# Solid Companies



## Zee (Feb 21, 2008)

I'm the first to rant when a company sells a crappy product, or doesn't stand behind their stuff, but here's my list of the good ones, either because the product has been of good quality and has not caused problems, or the company has stood behind it when something has gone wrong.

Rome SDS - I have both Targa's and 390's. Rome has sent replacement parts free of charge even when the part has failed due to wear. Both bindings are of a very high quality to begin with.

Gnu/Lib Tech - I don't know about the new boards, but I have 100+ days on my '06 Rider's Choice and it is finally starting to get a bit noodly. 

Never Summer - I can't say enough about these guys, Vince is the most helpful person I have come across in the industry. I'll be supporting this company as much as I can. 

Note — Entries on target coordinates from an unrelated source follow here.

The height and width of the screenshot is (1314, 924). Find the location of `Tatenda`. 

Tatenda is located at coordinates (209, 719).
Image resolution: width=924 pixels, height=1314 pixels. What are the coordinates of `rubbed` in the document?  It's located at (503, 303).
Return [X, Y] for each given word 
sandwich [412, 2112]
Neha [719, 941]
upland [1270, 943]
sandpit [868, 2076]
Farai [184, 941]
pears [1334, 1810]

> Son: Dad, when I outgrow this Chopper, can I get a Burton Custom?
> Me: You're getting a Never Summer
> Son: But...
> Me: Never Summer..


Salomon: I rode a full Salomon setup for a few years, boots, board, bindings, and had no issues at all.

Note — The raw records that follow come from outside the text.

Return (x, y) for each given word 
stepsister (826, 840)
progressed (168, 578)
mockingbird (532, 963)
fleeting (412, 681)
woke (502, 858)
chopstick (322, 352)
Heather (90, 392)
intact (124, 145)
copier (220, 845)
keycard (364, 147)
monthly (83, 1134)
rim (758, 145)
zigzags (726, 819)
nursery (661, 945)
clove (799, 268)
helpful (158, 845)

Volcom: I really like the outerwear. Quality is decent, and zip-tech is awesome for keeping snow out of the pants.

Spy: Good goggles, the only time I have had fogging is when I have been stupid or cracked a lens.

Smith: Quality stuff

UnderArmour: Nothing even comes close

SOLE Custom Footbeds : Awesome footbeds. I love em!


----------



## Guest (Dec 16, 2009)

I agree with you on pretty much everything. Except, from my own experience, I have a few issues with Lib tech. I had a '08 t.rice that rode absolutely amazing. But there was no build quality at all. The base dryed out crazy fast (like half a day after a fresh wax). They de-lam very easily. The edges were very cheap, I would sharpen them and they would not hold an edge at all. Again, when it was together the board was great, but it basically just falls apart. To add to your list I would have to say Burton, yeah I know I must be a nazi or something because I like Burton, but they make quality stuff. And 32 boots, I have heard lots of stories about people having issues with their durability, but I haven't had any issues and the new lashed is extremely comfortable.


----------



## MunkySpunk (Jan 7, 2009)

Had a good experience with K2 customer service. 

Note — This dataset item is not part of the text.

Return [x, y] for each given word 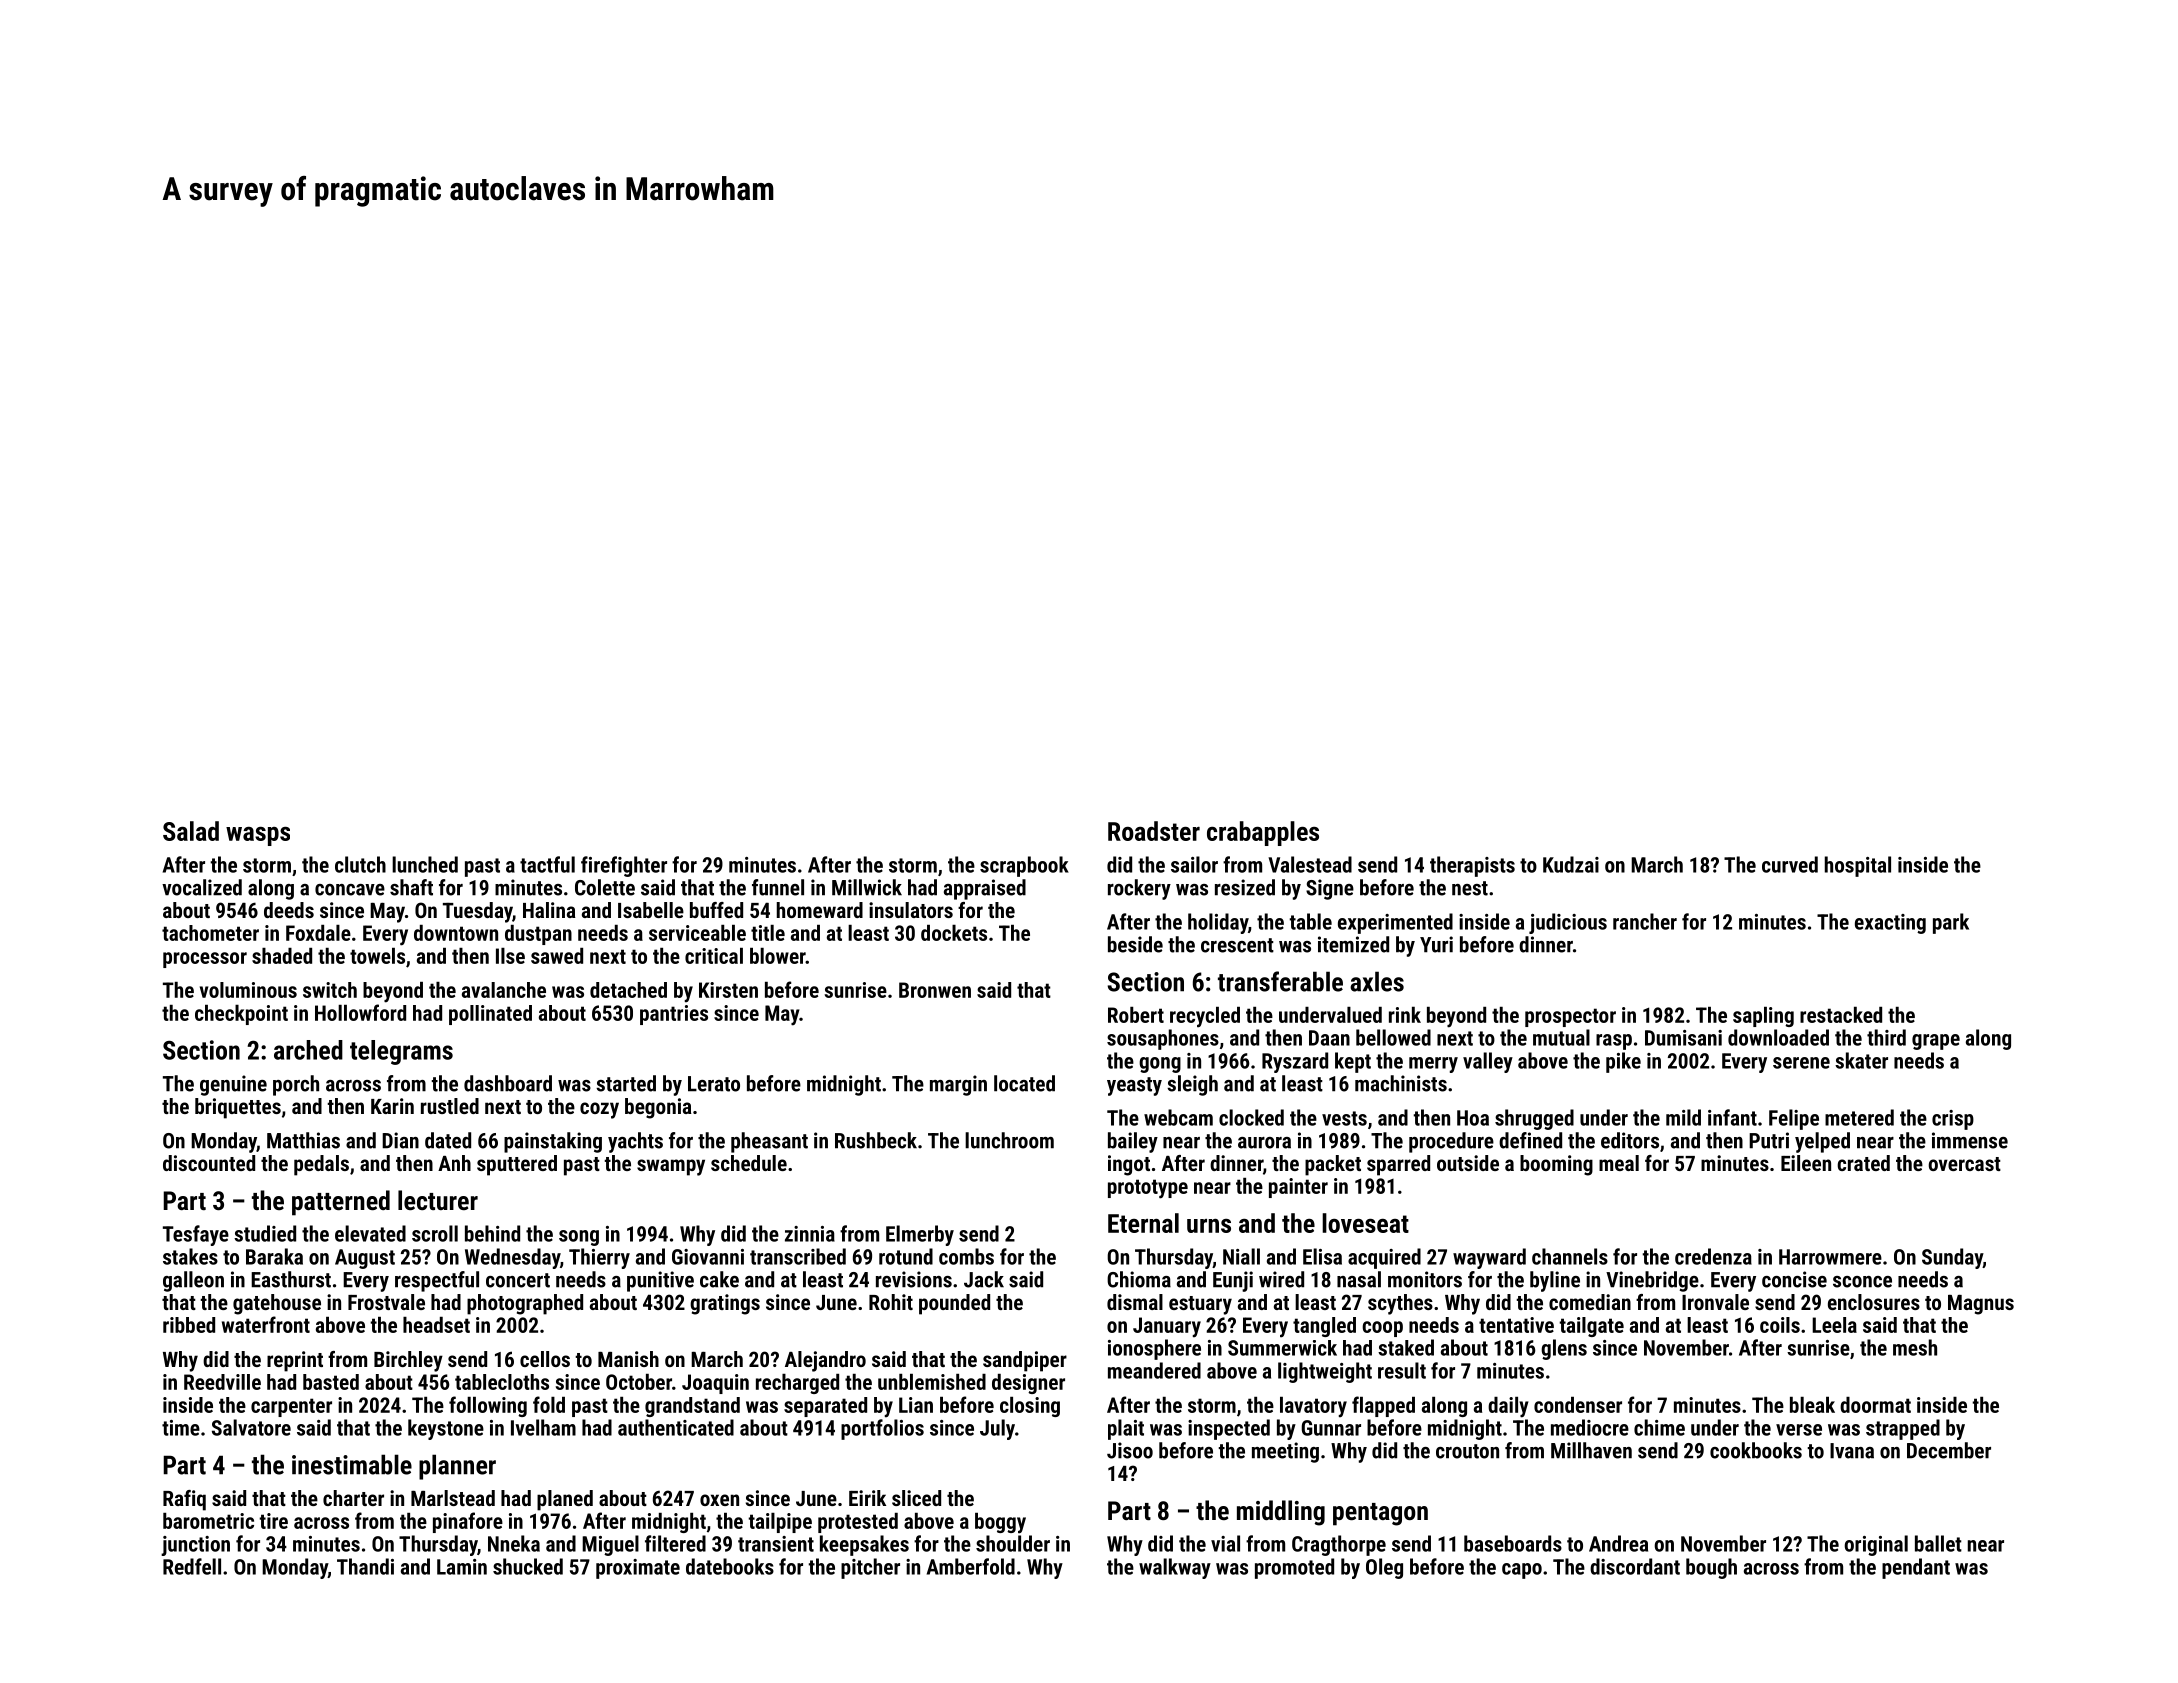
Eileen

Wife had a good one with Never Summer.


----------



## hanzosteel (Oct 7, 2009)

Snowboarding101 said:


> To add to your list I would have to say Burton, yeah I know I must be a nazi or something because I like Burton, but they make quality stuff.


i'll stand behind you on burton. haven't had luck with their bindings, but everything else is tight. best range of products and price points, period. with the volume they sell, defects are expected. i'd be more interested in failure rates normalized for volume. companies don't last this long and become this successful soley because of marketing and business saavy - clearly there's decent quality year after year behind it too. but, it's just a matter of time before they self-destruct - like any other corporation that grows too big for it's industry. let's see where these cooler, upstart companies that rely on their 'core' image and big name riders are in 5 years.

i swear by nitro, salomon and oakley for the same reasons. so far, rome bindings are hard to beat for me, but i've got no experience with their other gear.


----------



## Guest (Dec 16, 2009)

hanzosteel said:


> let's see where these cooler, upstart companies that rely on their 'core' image and big name riders are in 5 years.


Yeah for sure.


----------



## Guest (Dec 17, 2009)

i have had amazing support from rome myself with bindings and boards , as well as with atomic.


----------



## tschamp20 (Nov 2, 2009)

MunkySpunk said:


> Had a good experience with K2 customer service.
> 
> Wife had a good one with Never Summer.


your married?holy shit the worlds coming to a fiery end.


----------